Start of GIVEN TEXT
My grandfather was a Holocaust survivor. When he was 10 years old, his parents sent him and his two older sisters out of Germany to live with non-Jewish families in Sweden to escape Nazi persecution. After two years, my grandfather and his siblings were lucky to be reunited with their parents as refugees in America. Last year, I had the privilege of sharing his story in the documentary The Starfish. My grandfather passed away months after the film's debut. 

As a third-generation survivor, the Holocaust is an important part of my family's history. I don't remember the first time I learned about the genocide of 6 million European Jews during World War II, but I do remember the impact it had on me at a young age. I remember thinking about how large the number of Jewish victims was. I also remember how reading Anne Frank: The Diary of a Young Girl in elementary school made me realize that children were amongst the victims.
End of GIVEN TEXT
Start of PROVIDED DATA
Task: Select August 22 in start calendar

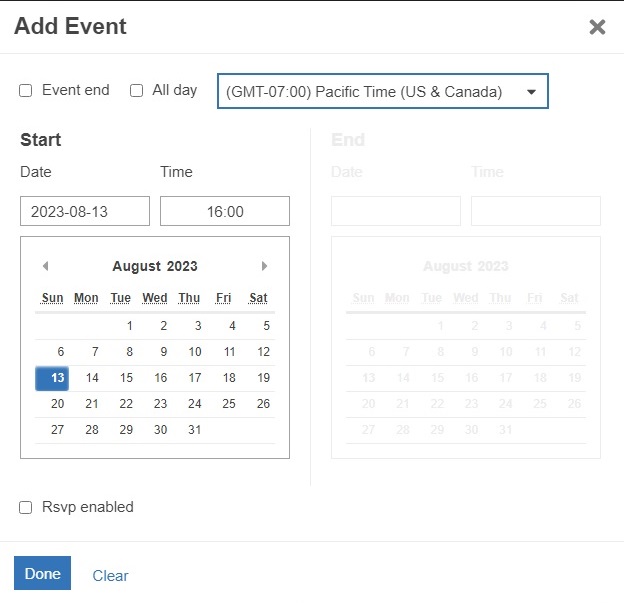Action: (126, 404)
End of PROVIDED DATA
## REQUIRED WORK
[1] According to the text about the Holocaust survivor grandfather, how old was the grandfather when his parents sent him out of Germany?
[2] From the text about the Holocaust survivor grandfather, repeat the part that opens with the words containing "As a third-generation" and closes with "amongst the victims.".

## ANSWERS TO THE PROBLEMS
[1] He was 10 years old.

[2]
As a third-generation survivor, the Holocaust is an important part of my family's history. I don't remember the first time I learned about the genocide of 6 million European Jews during World War II, but I do remember the impact it had on me at a young age. I remember thinking about how large the number of Jewish victims was. I also remember how reading Anne Frank: The Diary of a Young Girl in elementary school made me realize that children were amongst the victims.